Give again the lines from the line with "You are a GUI" to the last line of the records, exactly and in full. Do not carry over any pictures.

════════════════

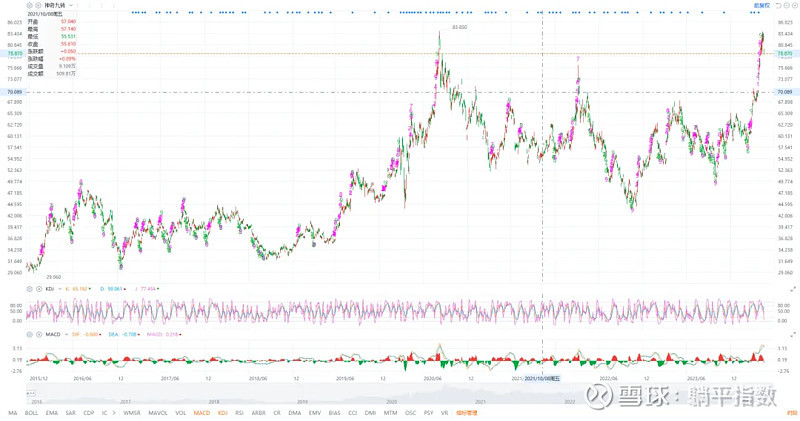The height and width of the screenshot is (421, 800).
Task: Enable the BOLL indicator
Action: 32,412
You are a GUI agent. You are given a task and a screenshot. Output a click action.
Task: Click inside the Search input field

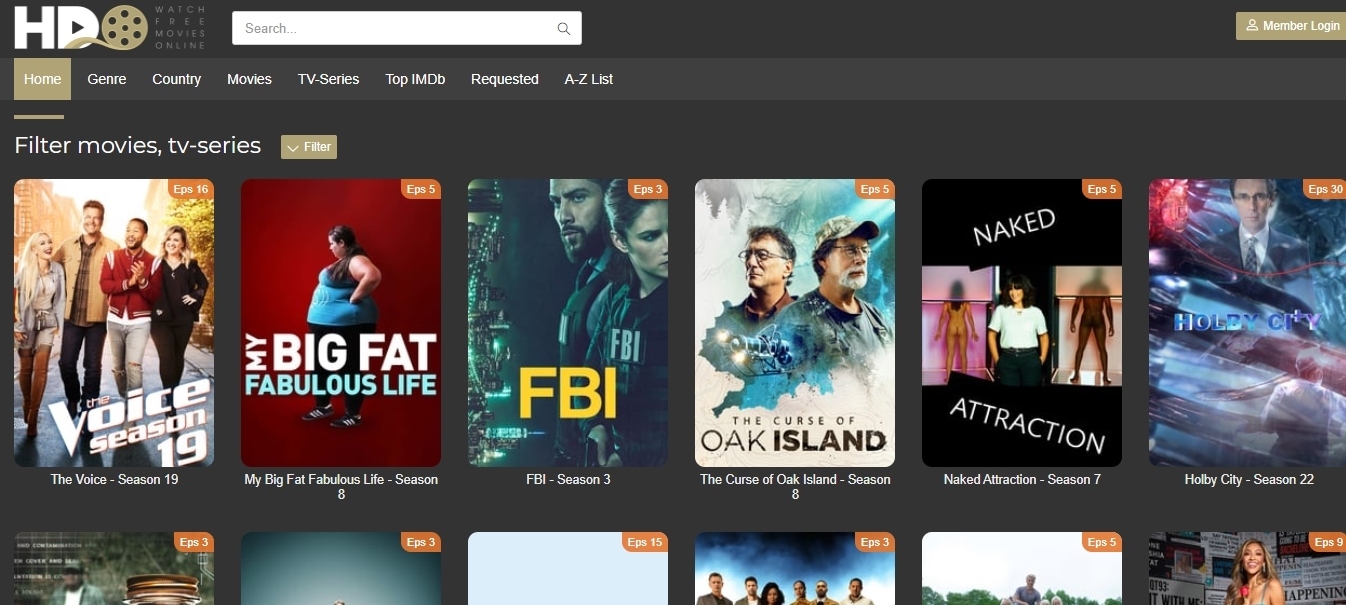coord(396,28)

════════════════

Written answer ::
You are a GUI agent. You are given a task and a screenshot. Output a click action.
Task: Click inside the Search input field

coord(396,28)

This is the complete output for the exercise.